Tuesday, December 19, 2006

a bit of rambling half assedly

There was a troubling moment early yesterday when I noticed that half my ass had fallen asleep. If the few times I’ve impersonated a doctor have taught me anything it’s that I know very little about medicine and health and whatnot, but finding myself in a literally half-assed condition didn’t seem to be normal. So it was that I stood and felt about my backside. The ass—what there is of it—was indeed still there, yet the coupling of my ever-fattening wallet and an unforgivingly unpadded desk chair had worked to slowly choke the life out of said buttcheek. It was not money that fattened the wallet, unfortunately. People seem to want to give me their business cards as if I were the sort of person who transacted business or called people or didn’t dive into the closet with a blunt object at the ready every time somebody rings the doorbell. I politely take the business cards and file them away until they become painful, and yesterday seems to have been that point.

However, a recollection of my early years then popped into my head as unburdened the wallet and switched it to a front pocket.

Some friends and I began driving to Nashville from our little Alabamian around the age of seventeen. We’d come up for a night here and there to catch shows at 328 or the Exit/In or just to walk around west end or downtown. Nashville was the “big city”, as it were, and we treated these weekends like shore leave. We smoked out in the open without fear of being caught by our parents or their friends and would sneak bottles of vodka or PGA in to augment our drinks as we walked around at Summer Lights or just up and down Broadway.
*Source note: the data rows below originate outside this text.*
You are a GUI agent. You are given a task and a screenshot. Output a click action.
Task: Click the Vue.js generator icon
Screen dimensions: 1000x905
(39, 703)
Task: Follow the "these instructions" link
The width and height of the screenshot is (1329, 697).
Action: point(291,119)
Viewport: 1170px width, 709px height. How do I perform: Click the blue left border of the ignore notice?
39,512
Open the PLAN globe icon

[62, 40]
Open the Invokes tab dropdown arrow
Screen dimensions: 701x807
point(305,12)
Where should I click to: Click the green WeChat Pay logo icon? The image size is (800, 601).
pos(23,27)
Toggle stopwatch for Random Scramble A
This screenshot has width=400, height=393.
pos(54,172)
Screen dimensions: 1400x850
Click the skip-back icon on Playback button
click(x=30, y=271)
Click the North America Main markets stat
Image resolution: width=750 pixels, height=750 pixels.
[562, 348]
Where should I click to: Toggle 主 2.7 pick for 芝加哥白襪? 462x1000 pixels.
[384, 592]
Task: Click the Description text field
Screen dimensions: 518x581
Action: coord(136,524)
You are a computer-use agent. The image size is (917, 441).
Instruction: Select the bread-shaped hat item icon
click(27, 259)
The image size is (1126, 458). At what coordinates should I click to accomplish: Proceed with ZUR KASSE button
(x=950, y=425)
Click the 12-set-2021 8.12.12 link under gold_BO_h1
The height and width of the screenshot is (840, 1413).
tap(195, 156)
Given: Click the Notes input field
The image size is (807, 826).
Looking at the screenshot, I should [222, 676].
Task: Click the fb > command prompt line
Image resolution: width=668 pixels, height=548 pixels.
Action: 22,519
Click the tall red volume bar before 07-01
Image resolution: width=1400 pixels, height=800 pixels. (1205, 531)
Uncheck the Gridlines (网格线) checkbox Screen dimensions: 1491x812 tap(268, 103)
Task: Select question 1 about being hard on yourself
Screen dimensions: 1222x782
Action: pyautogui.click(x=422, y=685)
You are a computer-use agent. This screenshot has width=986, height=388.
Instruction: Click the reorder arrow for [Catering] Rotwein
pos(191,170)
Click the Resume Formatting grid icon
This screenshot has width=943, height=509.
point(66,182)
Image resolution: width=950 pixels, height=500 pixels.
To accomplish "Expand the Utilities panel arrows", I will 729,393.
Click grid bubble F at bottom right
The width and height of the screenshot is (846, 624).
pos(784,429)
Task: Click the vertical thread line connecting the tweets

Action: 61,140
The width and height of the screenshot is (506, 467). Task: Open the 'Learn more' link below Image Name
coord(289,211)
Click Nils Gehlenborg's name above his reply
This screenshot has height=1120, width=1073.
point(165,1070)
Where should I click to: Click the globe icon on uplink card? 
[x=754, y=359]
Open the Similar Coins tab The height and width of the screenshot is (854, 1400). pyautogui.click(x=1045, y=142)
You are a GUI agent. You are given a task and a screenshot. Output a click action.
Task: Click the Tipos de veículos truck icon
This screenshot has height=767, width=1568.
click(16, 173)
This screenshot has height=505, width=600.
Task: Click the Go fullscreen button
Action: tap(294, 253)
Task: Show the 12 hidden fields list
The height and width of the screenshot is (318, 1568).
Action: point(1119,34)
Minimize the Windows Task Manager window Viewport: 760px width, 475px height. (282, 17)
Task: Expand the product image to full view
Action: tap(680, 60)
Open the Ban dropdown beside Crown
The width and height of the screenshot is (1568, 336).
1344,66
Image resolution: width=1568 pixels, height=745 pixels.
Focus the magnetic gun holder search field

“Big cities” can be scary places, but that’s part of the allure. We—or I, at least—always half expected to be mugged or stabbed or kidnapped and then sold into white slavery when walking around downtown or from Elliston Place down to Lucy’s Record Shop. Sadly, this never happened.

But the tidbit that had escaped me until the wallet constricted my hind quarters half to death yesterday was the fact that the very first thing we always did when arriving in Nashville was to switch our wallets to our front pockets. This was obviously done to avoid pickpocketing and probably would have bit a useless defense against the kidnapped for slavery thing, but the defensive measure was so engrained on a Pavlovian level that for the longest time I would immediately check my front pocket when I thought of Nashville.

Anyway, I hadn’t thought about that for a while.

Also, this has for some reason reminded me of the short-lived rap duo of Kris Kross (comprised, if you will recall, of the Mac Daddy and Daddy Mac) and their gimmick of wearing their clothes backward. Trends often elude and even trouble me, but there was something about their particular attempt at trend setting that I found especially disturbing. I don’t know why.

I didn’t much care for Christopher Cross either, but at least the man knew how to put on a pair of pants.

7 Comments:

Anonymous Anonymous said...

That's a REAL half assed post, Rex. And, brilliant as always.

Men/boys sure do have an obsession with their pockets. I'm just sayin'.

5:52 PM  
Blogger John H said...

love the ending...the rest ain't so bad either..

9:25 PM  
Anonymous Anonymous said...

I've carried my wallet in a front pocket ever since traveling overseas many years ago. (I was paranoid of having my pocket picked in Rome.) I got really used to not sitting on it. They say it takes three weeks to form a habit, and that's about how long I was traveling each time.

9:37 PM  
Blogger Rex L. Camino said...

Gracias Lynnster and Hutch.

I did the same thing while in Spain and Morocco, Joe. The hotel where we stayed in Tangiers was supposed to be the only safe place from pickpockets and such, yet a coupl of women still had their purses stolen on the elevator. We, I mean, They would cut the straps and slowly pull them from their shoulders.

7:48 AM  
Anonymous Anonymous said...

By the way, I did the math (your 3rd grade in 1983) and was somewhat relieved that your West End-hopping days were in the '90s, since there's no possibility that I contributed to your delinquency as a minor since I left in 1988, whew.

Now who those other 17-year-old boys that talked me into buying PGA for them were, I know not.

1:02 PM  
Blogger Rex L. Camino said...

Indeed. Missed you by a couple of years.

3:52 PM  
Anonymous Anonymous said...

Gosh, but you make me feel old using all those years and stuff.